As big, good-natured Butch Brewster stood in the bunkhouse doorway, his
wrath at the pestiferous Hicks forgotten, in his rapture at the glorious
dawn, he saw something that showed why his dreams had been of the wild
West! The expression of indignation, however, yielded to one of humorous
affection, as he gazed toward the shore.

"I can't be angry with Hicks!" breathed Butch, beholding a spectacle more
impressive than dawn. "So, the irrepressible wretch has Coach Corridan's
revolvers, used in starting our training sprints, and a lot of blank
cartridges! He is giving an imitation of a Western bad man. No wonder
I dreamed of Indians, cowboys, and hold-ups; I'll have revenge on the
heartless villain, routing me out at five!"

He saw a massive rock, rising thirty feet in air, its sheer walls scaled
only by a rope-ladder the collegians had rigged up on one side. Atop of
"Lookout There!" as the campers humorously designated the rock, roosted
a youth who possessed the colossal structure of a splinter, and whose
cherubic countenance was decorated with a Cheshire cat grin. Quite unaware
that his riotous efforts had brought out the wrathful Butch Brewster,
the youthful narrator of Chuckwalla Bill's stormy career continued his
excessively noisy séance.

His costume was strictly in character with his song. He wore a sombrero,
picked up on his Exposition trip the past vacation, a lurid red
outing-shirt, and he had wrapped a blanket around each locomotive limb to
imitate a cowboy's chaps. Two revolvers suspended from a loosened belt, à
la wild West, and as Butch stared, the embryo Western bad man twanged a
banjo noisily, and roared the concluding stanza of his desperado hero's
history:

"Said Chuckwalla Bill, 'Oh, boys, plant me
With my boots on--on the wide prair-eee'--
Where the coyotes howl, they planted Bill--
An' so far as I know, he's sleepin' there still!"

"Here they come," grinned Butch, hearing a tumult in the bunkhouse, and
a confused Babel of voices. "Hicks has awakened the camp. Now watch the
fellows wreak summary vengeance on his toothpick frame!"
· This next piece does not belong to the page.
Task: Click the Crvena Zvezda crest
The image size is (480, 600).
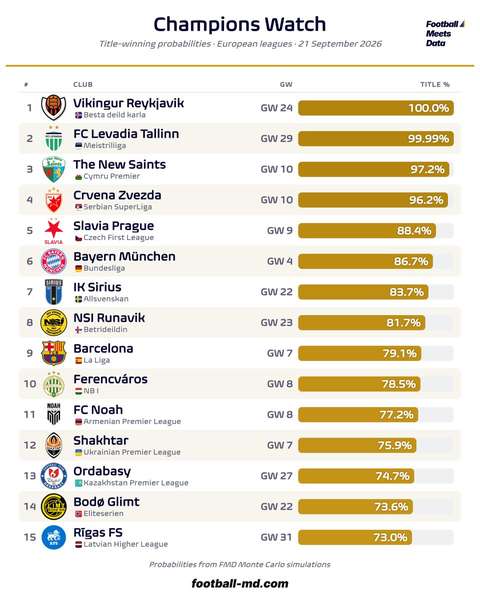Action: pos(54,200)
From the sleep-shack, aroused at that weird hour by the clamor of the
irrepressible youth, T. Haviland Hicks, Jr., tumbled others of the squad,
in varying stages of déshabille; big Beef McNaughton, right half-back,
Roddy Perkins, the Titian-haired right-end, Pudge Langdon, a ponderous
tackle, and Monty Merriweather, a clean-cut, aggressive candidate for left
end. From within, other wrathy youths howled vociferous protests at their
tormentor:

"Stop that noise; put your muzzle on again, Hicks!"--"Where's the fire?
Say, Hicks, muffle your exhaust!"--"Say, Coach, must we endure this day and
night?"

The bunkhouse fairly erupted angry collegians, boiling out like bees
swarming from a disturbed hive; Hefty Hollingsworth, the Herculean
center-rush. Biff Pemberton, left half-back, Bunch Bingham, Tug Cardiff,
and Buster Brown, three huge last-year substitutes; second-string players,
Don Carterson, Cherub Challoner, Skeet Wigglesworth, and Scoop Sawyer. A
dozen others, from sheer laziness, hugged their bunks devotedly, despite
the terrific turmoil outside.

"It's a disgrace, a howling shame!" exploded Beef, his elephantine frame
swathed in blankets to conceal a lack of vestiture, "Last night, until
midnight, that graceless wretch roosted on 'Lookout There' and because the
glorious moonlight made him sentimental and slushy, he twanged his banjo
and warbled such mushy stuff as 'My Love is young and fair. My Love has
golden hair!' When does he expect us to sleep?"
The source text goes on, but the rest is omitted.